The Burden of Opioid-Induced Constipation: Discordance Between Patient and Health Care Provider Reports

Opioid medications are the most commonly prescribed medications for the treatment of chronic non-cancer pain.  However, the side effects and risks of addiction often prevent problems with patients with long term use of opioids.  In particular, opioid-induced constipation (OIC) is one of the most common side effects that impact patient quality of life, with patient surveys suggesting that as many as 17-67% of opioid patients experiencing GI immobility while on the medication.  Although this is a commonly recognized issue related to opioid therapy, there appears to be a lack of communication between patients and physicians about treatment and the role it plays in patient quality of life.

A recent study published on behalf of AstraZeneca Pharmaceuticals attempted to look at the prevalence of OIC, and the differences in patient and provider perception of the issue.  The researchers performed a perspective, longitudinal cohort study on 489 patients being treated with opioids for chronic pain in the U.S, Canada, U.K., and Germany.  Patients were selected based on chronic pain conditions that would be treated for >6 months, diagnosed with OIC based on patient reported symptoms.  Both patients and health care providers were asked to complete online surveys to assess their experience with OIC, quality of life, treatment options, concerns, and patient-provider interaction.

The results of the study showed that most providers reported discussing the potential for OIC and its impact on the patients medication experience.  However, just over half of patients reported disclosing instances of OIC with their doctor.  Most patients took OTC laxatives to cope with the OIC, and many reported lower quality of life.  Some patients reported lowering their opioid dose to alleviate OIC symptoms, but reported a corresponding increase in their level of chronic pain.  There was a reported lack of communication between patients and providers about the problem, with both sides reporting confusion over who was the anticipated initiator of the conversation.  There was also a lack of understanding from patients in available options for OIC treatment, as well as provider reported differences in priority of OIC between patients and their physicians.  The study concluded that there is a noticeable rift between patients and their providers over the perceived impact that OIC has on pain management.  They believe that an increase in communication related to opioid side effects, and resolution discussions will help lower patient anxiety over symptoms and increase quality of life without sacrificing pain management.

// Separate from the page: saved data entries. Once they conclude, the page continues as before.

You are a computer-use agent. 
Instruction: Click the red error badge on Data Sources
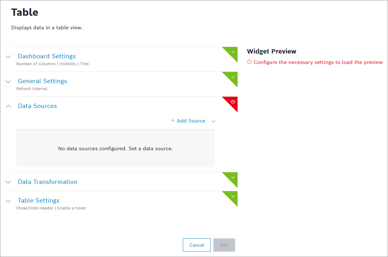click(233, 102)
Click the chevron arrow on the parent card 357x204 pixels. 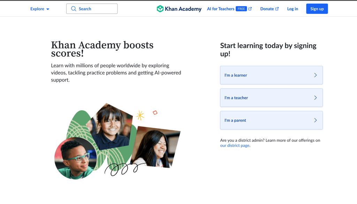[x=316, y=120]
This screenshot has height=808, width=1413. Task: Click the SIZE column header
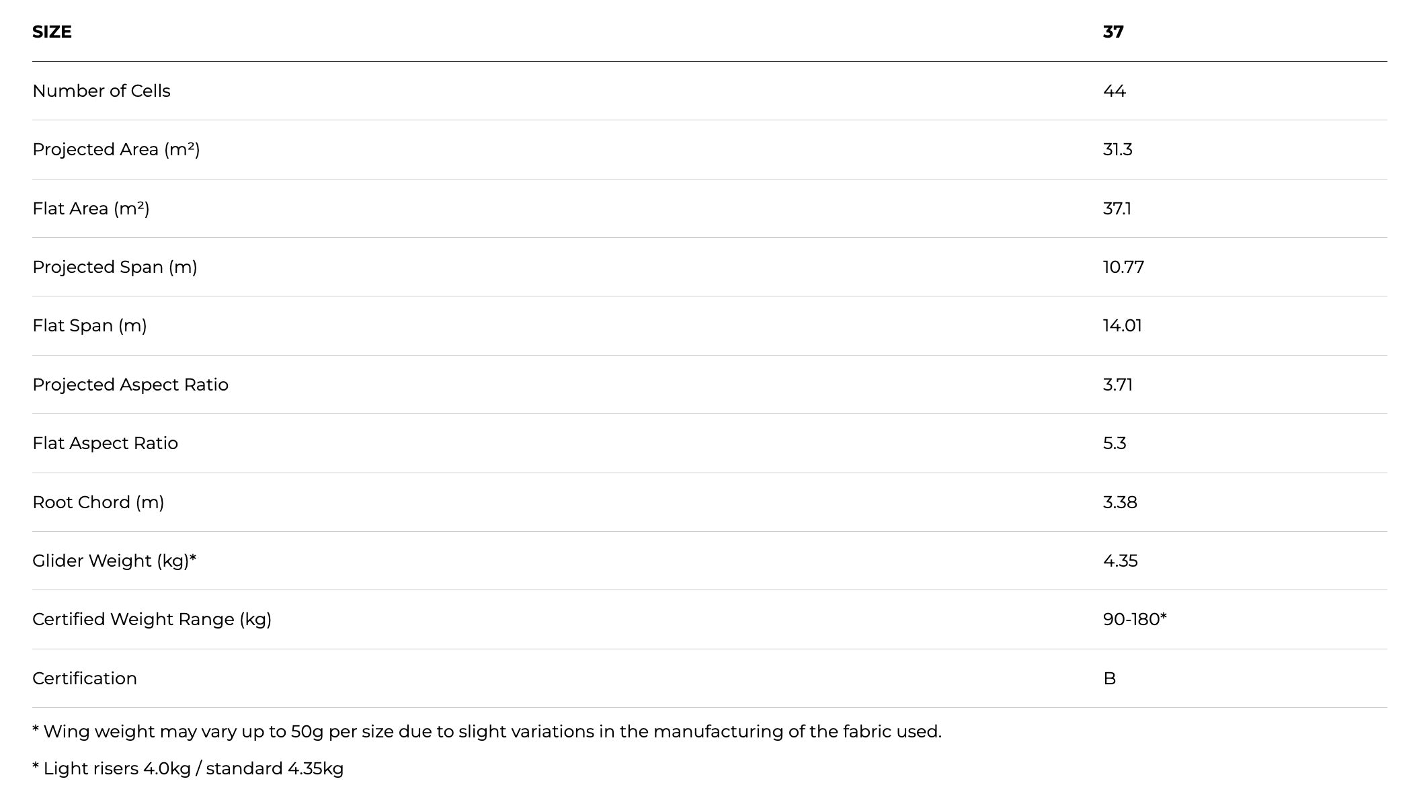[52, 32]
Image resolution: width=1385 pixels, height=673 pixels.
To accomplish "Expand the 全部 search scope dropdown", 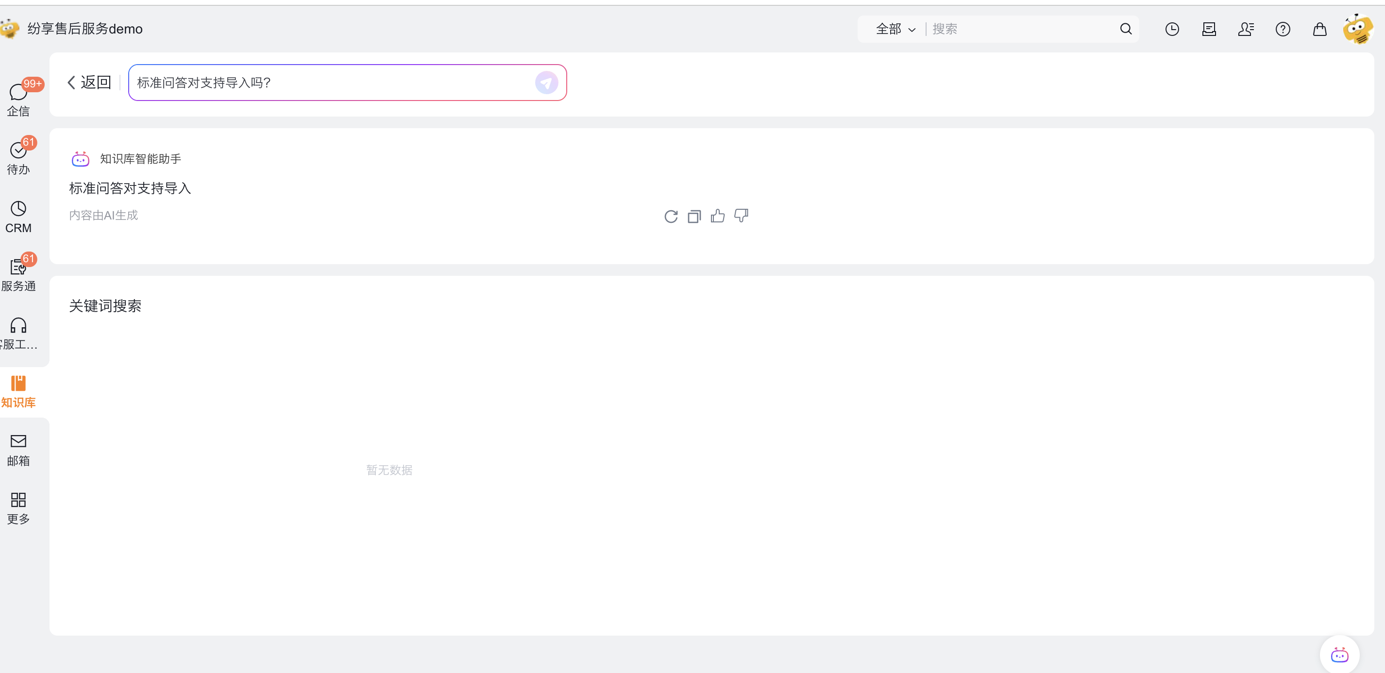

This problem clearly highlights some of the issues that still plague the pain management care field.  Clearly there is a communication issue between patients and their doctors that needs to be resolved in order to reduce OIC incidence and impact on pain therapy.  As pharmacists, we have an opportunity to address concerns with OIC, offer medication treatment options, and open dialogue between the patients and their primary care physicians.  Is this an area that pharmacists should prioritize in patient care? If so what options are there for getting more involved in opioid therapy and the risk of OIC?

Article Link

Locasale, Robert. Datto, Catherine. Wilson, Hilary. Yeomans, Karen. Coyne, Karin. The Burden of Opioid-Induced Constipation: Discordance Between Patient and Health Care Provider Reports. J Manag Care Spec Pharm. 2016; 22 (3): 236-245.

2 thoughts on “The Burden of Opioid-Induced Constipation: Discordance Between Patient and Health Care Provider Reports”

  1. I think the OIC is a window to the amount of problems included with communication about prescription medications. Patients getting prescribed opioids who experience constipation may have an embarrassment factor for not asking about it, or they may not even know about OIC. I agree that pharmacists need to take action as the middle man between the physician and the patient. Patients will most likely not want to discuss this in an open community pharmacy setting. If not already available, there should be a brief mandatory counseling session about opioid use for chronic pain. This could be a discussion between the physician and patient in which adverse effects are explained, and a pharmacist could assist in detailing what other therapies may be used to treat or prevent the adverse effects. I believe that patients should have a comfortable setting in which they can talk with their healthcare providers about their concerns. The pharmacist and the physician should know how to ask the correct questions so the patient feels comfortable enough to disclose the information at the start of the therapy.

  2. I think pharmacists can certainly play a huge role in bridging this patient care and drug therapy gap. A patient-pharmacist interaction serves as a kind of second line of information and counseling about preventing and treating OIC. OIC clearly affects a patient’s day to day life and pain management. Pharmacists have the ability to both make sure patients are aware of this side effect and give an OTC laxative right there during the interaction. In my opinion, I can see patients communication with pharmacists being more open to start this dialogue vs. with their physicians when initially being prescribed.